**YOUR OBJECTIVE**
What is needed here is an exact transcription of all the entries.

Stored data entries
□ □ □ □

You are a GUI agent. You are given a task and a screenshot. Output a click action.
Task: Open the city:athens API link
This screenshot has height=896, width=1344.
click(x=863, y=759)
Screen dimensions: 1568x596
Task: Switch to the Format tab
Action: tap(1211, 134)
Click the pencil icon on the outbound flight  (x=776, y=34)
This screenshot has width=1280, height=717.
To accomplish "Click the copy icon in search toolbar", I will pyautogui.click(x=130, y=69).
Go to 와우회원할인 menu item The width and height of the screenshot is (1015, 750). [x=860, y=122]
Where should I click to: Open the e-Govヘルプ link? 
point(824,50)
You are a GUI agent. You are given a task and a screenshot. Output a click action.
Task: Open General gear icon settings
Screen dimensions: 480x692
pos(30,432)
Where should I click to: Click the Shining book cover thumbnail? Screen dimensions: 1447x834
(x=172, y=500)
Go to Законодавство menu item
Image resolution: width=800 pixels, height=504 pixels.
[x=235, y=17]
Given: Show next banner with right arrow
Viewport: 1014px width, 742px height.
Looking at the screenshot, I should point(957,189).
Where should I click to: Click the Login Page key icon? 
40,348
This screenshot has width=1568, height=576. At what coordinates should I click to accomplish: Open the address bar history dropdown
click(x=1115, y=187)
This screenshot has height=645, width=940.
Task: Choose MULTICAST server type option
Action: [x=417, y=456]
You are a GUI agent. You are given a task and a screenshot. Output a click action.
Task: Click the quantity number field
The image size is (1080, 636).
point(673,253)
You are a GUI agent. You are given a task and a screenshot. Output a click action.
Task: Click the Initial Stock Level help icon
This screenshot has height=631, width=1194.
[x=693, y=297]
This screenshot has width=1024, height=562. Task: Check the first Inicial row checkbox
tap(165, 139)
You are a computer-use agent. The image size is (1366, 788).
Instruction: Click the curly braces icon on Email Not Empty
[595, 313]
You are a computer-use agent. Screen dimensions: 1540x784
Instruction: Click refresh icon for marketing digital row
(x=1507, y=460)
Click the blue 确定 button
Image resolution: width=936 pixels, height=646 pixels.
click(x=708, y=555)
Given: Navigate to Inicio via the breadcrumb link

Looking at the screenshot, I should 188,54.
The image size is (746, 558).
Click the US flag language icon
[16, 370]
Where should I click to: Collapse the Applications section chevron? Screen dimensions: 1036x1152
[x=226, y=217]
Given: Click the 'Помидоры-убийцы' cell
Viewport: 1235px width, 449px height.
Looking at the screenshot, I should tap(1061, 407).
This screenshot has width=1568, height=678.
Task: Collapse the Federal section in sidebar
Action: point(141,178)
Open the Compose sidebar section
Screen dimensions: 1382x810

□ □ □ □

**RESULT FOR THIS TASK**
You are a GUI agent. You are given a task and a screenshot. Output a click action.
Task: Open the city:athens API link
This screenshot has height=896, width=1344.
click(x=863, y=759)
Screen dimensions: 1568x596
Task: Switch to the Format tab
Action: tap(1211, 134)
Click the pencil icon on the outbound flight  (x=776, y=34)
This screenshot has width=1280, height=717.
To accomplish "Click the copy icon in search toolbar", I will pyautogui.click(x=130, y=69).
Go to 와우회원할인 menu item The width and height of the screenshot is (1015, 750). [x=860, y=122]
Where should I click to: Open the e-Govヘルプ link? 
point(824,50)
You are a GUI agent. You are given a task and a screenshot. Output a click action.
Task: Open General gear icon settings
Screen dimensions: 480x692
pos(30,432)
Where should I click to: Click the Shining book cover thumbnail? Screen dimensions: 1447x834
(x=172, y=500)
Go to Законодавство menu item
Image resolution: width=800 pixels, height=504 pixels.
[x=235, y=17]
Given: Show next banner with right arrow
Viewport: 1014px width, 742px height.
Looking at the screenshot, I should point(957,189).
Where should I click to: Click the Login Page key icon? 
40,348
This screenshot has width=1568, height=576. At what coordinates should I click to accomplish: Open the address bar history dropdown
click(x=1115, y=187)
This screenshot has height=645, width=940.
Task: Choose MULTICAST server type option
Action: [x=417, y=456]
You are a GUI agent. You are given a task and a screenshot. Output a click action.
Task: Click the quantity number field
The image size is (1080, 636).
point(673,253)
You are a GUI agent. You are given a task and a screenshot. Output a click action.
Task: Click the Initial Stock Level help icon
This screenshot has height=631, width=1194.
[x=693, y=297]
This screenshot has width=1024, height=562. Task: Check the first Inicial row checkbox
tap(165, 139)
You are a computer-use agent. The image size is (1366, 788).
Instruction: Click the curly braces icon on Email Not Empty
[595, 313]
You are a computer-use agent. Screen dimensions: 1540x784
Instruction: Click refresh icon for marketing digital row
(x=1507, y=460)
Click the blue 确定 button
Image resolution: width=936 pixels, height=646 pixels.
click(x=708, y=555)
Given: Navigate to Inicio via the breadcrumb link

Looking at the screenshot, I should 188,54.
The image size is (746, 558).
Click the US flag language icon
[16, 370]
Where should I click to: Collapse the Applications section chevron? Screen dimensions: 1036x1152
[x=226, y=217]
Given: Click the 'Помидоры-убийцы' cell
Viewport: 1235px width, 449px height.
Looking at the screenshot, I should tap(1061, 407).
This screenshot has width=1568, height=678.
Task: Collapse the Federal section in sidebar
Action: point(141,178)
Open the Compose sidebar section
Screen dimensions: 1382x810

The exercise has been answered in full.